Moon: no moon sighting
Where to Watch: Netflix UK and Youtube
- It’s a ‘when it was made’ sort of grumble. The shots used to tell the story would not be what we’d remotely accept today and it’s mainly down to the placement of the actors. In some scenes, the camera will move to a close up and back to a mid shot and there’s no continuity to where the actor is, or even to the facial expressions used from one shot to another.
Another example would be when moving to a close up of an actor’s hand. There’s no way in which the hand would be held in such a way and it’s often obvious that it’s not even on the same set.
- There’s a way in which people performed in early cinema, particularly when it came to the projection of the voice. It really does grate on me.
- Unfortunately the quality of the film must have deteriorated somewhat before it was digitised. Now, I do like an element of the scratches, but it does sadden me that there are other films that will have been lost due to this.

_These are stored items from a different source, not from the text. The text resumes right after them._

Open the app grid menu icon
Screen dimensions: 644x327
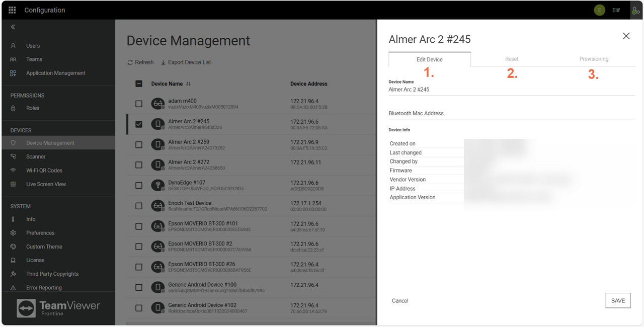coord(12,10)
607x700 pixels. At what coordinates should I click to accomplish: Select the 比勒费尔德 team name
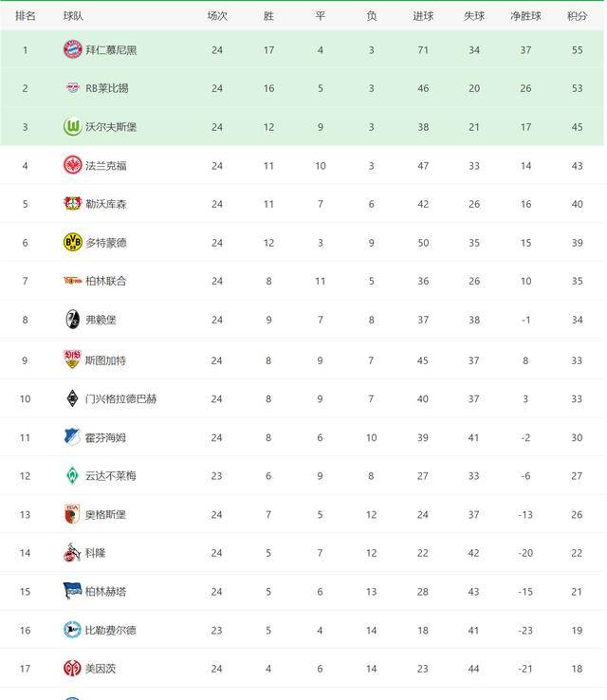(111, 631)

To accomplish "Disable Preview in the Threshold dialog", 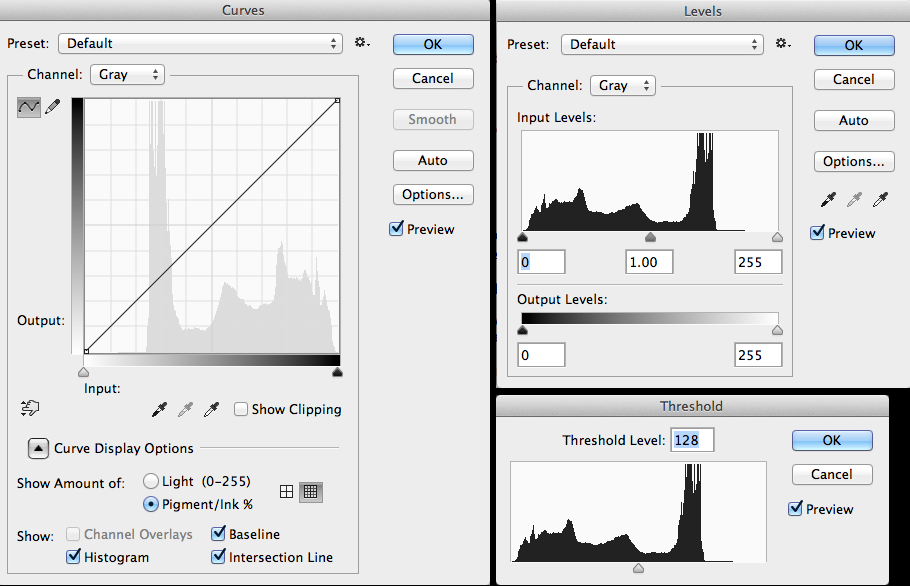I will pos(796,509).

- Much like a Hammer horror, we get the bookend narrative. There’s something rather charming about it and in this case, it allows for a humorous ending as the listener runs from the “modern day” barber’s into the street of a bustling London.
- Tod Slaughter was rather brilliant as the titular barber. The manacle laugh and his treatment of his apprentice, all gave Sweeny Todd a memorable charactisation.
- NO SONGS! I’m not a musical gal and it’s why I’m not overly fond of Burton’s offering of the penny dreadful story. However, I do love the story so this is just perfect.
It’s not going to keep the family entertained, but it certainly is a must watch for anyone with an ounce of love for film.